その後の投薬量:14日間にわたる0.2mg/日エズリンペプチド1(単回用量、s.c.)。
疾患の経過:
●第1の症候:2020年12月23日ひどい咳及び鼻炎、四肢痛、喉の痛み、嗅覚及び味覚の喪失、狭心症、倦怠感、寒気;
●2020年12月23日:2日間にわたって2mg/日(単回用量)、その後4日間にわたって0.2mg/日でのHEP-1治療の開始;
●2020年12月26日:症候の顕著な改善;
●2020年12月28日:SARS-Cov2についてPCR再検査はなお陽性;
●HEP-1治療の完了後は13.2021年01月13日までさらなる兆候なし、その後重度の息切れ。
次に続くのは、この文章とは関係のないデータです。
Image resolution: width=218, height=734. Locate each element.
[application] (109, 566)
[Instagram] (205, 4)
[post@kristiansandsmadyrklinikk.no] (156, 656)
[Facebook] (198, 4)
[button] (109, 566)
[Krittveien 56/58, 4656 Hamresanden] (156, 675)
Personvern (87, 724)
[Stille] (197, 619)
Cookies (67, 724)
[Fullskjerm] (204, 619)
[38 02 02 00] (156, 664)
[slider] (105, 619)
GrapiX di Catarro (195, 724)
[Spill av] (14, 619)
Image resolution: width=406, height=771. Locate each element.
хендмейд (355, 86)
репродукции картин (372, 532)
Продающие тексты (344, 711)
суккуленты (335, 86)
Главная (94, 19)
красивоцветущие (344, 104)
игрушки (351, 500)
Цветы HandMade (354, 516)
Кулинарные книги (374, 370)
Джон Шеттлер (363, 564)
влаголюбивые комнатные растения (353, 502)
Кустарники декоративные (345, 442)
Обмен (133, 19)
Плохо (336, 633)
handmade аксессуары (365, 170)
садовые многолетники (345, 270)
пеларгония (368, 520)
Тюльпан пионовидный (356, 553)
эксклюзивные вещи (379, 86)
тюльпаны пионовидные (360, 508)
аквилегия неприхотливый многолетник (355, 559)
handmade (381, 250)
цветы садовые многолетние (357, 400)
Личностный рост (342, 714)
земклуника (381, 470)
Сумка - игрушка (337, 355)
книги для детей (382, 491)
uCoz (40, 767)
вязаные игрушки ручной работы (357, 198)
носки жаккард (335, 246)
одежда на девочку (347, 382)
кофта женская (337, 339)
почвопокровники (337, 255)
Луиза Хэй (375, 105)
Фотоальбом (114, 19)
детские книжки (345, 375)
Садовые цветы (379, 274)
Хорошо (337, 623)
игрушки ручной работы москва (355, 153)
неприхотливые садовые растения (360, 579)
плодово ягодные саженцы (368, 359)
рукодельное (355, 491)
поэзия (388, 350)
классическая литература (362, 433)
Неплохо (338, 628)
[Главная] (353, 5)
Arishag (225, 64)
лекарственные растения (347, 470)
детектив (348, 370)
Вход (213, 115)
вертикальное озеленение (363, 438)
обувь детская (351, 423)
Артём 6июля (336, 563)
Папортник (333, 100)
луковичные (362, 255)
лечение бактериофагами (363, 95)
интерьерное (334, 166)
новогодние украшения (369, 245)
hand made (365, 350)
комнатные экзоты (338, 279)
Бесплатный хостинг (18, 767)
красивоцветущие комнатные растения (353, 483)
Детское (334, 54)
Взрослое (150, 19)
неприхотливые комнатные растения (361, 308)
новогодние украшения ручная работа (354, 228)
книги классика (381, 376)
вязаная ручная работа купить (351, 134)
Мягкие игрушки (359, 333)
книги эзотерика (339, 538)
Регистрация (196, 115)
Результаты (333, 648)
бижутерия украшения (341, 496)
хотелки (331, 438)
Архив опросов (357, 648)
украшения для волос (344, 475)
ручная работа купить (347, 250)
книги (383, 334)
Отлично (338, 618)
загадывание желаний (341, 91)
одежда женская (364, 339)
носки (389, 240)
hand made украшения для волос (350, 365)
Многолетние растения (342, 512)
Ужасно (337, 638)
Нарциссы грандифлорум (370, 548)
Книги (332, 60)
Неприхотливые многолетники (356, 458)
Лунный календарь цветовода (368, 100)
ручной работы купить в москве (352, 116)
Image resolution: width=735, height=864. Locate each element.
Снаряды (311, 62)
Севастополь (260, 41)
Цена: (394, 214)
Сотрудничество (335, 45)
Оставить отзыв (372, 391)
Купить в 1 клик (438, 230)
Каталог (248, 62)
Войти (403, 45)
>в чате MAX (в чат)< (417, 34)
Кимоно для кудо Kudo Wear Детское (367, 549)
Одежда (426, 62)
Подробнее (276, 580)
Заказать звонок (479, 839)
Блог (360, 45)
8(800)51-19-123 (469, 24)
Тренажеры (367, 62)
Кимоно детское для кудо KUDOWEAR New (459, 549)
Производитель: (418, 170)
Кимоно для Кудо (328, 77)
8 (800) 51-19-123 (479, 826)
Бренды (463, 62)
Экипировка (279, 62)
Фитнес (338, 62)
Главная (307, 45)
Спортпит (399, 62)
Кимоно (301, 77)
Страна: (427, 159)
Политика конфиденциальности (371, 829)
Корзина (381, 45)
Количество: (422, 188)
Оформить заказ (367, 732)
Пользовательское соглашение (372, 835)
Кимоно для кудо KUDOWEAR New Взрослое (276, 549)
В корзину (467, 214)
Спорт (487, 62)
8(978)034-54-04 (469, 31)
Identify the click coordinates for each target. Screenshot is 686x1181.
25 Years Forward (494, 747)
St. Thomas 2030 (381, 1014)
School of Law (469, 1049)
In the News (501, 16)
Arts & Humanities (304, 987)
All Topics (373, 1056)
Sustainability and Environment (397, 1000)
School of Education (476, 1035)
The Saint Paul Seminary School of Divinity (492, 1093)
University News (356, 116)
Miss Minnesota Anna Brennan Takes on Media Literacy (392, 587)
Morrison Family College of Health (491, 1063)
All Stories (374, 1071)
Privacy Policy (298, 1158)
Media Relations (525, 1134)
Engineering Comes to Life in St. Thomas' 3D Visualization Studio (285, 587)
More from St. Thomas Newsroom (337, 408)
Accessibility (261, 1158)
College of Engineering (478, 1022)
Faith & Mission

●2021年01月15日:14日間にわたる0、2mg/日エズリンペプチド1(単回用量)の投与;
●HEP-1治療の完了後はさらなる息切れなし。
【0049】
実施例6:68歳女性患者、
危険因子/既存疾患:不明
投薬量:単回用量の0.2mg/日エズリンペプチド1、生理食塩水中に溶解及び10日間にわたる皮下投与(s.c.)。
疾患の経過:
●第1の症候:2020年12月09日発熱、咳、頭痛、息切れ及び倦怠感;
●2020年12月10日にSARS-Cov2についてのPCR検査陽性;
●2020年12月10日:10日間にわたって0.2mg/日でのHEP-1治療の開始;
●2020年12月14日:症候の顕著な改善;
●2020年12月20日:症候の完全な回復。